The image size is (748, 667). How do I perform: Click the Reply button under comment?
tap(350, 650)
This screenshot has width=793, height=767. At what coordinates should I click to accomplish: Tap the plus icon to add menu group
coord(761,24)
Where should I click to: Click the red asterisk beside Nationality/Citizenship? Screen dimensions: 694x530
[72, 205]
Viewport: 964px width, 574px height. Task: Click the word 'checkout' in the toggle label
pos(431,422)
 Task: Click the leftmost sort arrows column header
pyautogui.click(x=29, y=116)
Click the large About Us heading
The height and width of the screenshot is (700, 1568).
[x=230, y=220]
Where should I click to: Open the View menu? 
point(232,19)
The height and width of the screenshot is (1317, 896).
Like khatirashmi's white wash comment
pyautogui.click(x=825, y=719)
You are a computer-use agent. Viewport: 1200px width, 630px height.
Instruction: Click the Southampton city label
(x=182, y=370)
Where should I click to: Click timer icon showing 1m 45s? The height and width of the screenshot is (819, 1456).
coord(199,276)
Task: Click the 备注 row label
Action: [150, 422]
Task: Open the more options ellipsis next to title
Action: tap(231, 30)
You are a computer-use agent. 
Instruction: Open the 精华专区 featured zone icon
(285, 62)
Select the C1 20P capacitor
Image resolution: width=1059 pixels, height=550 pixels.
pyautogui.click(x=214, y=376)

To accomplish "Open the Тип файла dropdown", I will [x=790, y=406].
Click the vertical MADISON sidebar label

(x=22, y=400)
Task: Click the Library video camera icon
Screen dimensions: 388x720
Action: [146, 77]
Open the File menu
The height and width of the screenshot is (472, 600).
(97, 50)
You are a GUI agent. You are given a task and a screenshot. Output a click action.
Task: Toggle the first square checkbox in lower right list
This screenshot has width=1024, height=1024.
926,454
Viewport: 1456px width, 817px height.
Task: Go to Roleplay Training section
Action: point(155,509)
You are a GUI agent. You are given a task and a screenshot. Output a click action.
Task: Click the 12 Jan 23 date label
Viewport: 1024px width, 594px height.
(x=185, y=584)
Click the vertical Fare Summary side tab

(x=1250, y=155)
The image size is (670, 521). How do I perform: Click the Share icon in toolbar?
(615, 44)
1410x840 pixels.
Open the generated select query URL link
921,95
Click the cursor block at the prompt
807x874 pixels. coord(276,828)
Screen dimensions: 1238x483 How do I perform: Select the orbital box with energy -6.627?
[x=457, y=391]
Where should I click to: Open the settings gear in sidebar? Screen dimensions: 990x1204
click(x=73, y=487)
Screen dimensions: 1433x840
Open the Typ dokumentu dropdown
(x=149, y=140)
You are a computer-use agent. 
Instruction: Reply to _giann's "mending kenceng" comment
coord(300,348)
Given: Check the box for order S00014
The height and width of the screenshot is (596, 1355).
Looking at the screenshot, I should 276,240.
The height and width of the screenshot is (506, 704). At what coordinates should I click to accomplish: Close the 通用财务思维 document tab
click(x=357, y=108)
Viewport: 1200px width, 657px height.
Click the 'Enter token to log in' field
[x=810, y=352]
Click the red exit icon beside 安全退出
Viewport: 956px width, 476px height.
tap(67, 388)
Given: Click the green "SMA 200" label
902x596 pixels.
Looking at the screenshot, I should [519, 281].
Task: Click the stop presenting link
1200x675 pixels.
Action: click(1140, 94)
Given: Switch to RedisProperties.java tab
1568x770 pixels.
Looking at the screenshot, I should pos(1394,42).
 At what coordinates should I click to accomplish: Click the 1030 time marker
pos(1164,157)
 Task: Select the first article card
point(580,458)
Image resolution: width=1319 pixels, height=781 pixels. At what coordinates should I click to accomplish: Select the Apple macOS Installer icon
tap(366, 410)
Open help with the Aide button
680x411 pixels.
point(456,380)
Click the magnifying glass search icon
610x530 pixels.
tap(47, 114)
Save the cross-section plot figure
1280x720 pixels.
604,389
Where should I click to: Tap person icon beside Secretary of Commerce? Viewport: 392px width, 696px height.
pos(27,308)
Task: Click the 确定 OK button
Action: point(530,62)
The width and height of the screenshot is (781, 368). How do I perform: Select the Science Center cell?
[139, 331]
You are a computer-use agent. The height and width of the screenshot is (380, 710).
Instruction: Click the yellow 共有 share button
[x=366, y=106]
# # #
Required work - Rewrite only the rows starting at the line containing "Where should I click to: Click the" and ending at the line containing "(x=182, y=370)", requests included. Multiply each coordinate in the answers by 2.3 and round to whole numbers with halves rounded up, leaving every other number unchanged.

Response for this exercise -
Where should I click to: Click the red asterisk beside Nationality/Citizenship? Screen dimensions: 694x530
[166, 472]
Viewport: 964px width, 574px height. Task: Click the word 'checkout' in the toggle label
pos(991,971)
 Task: Click the leftmost sort arrows column header
pyautogui.click(x=67, y=267)
Click the large About Us heading
The height and width of the screenshot is (700, 1568).
[x=529, y=506]
Where should I click to: Open the View menu? 
point(534,44)
The height and width of the screenshot is (1317, 896).
Like khatirashmi's white wash comment
pyautogui.click(x=1898, y=1654)
You are a computer-use agent. Viewport: 1200px width, 630px height.
Instruction: Click the Southampton city label
(x=419, y=851)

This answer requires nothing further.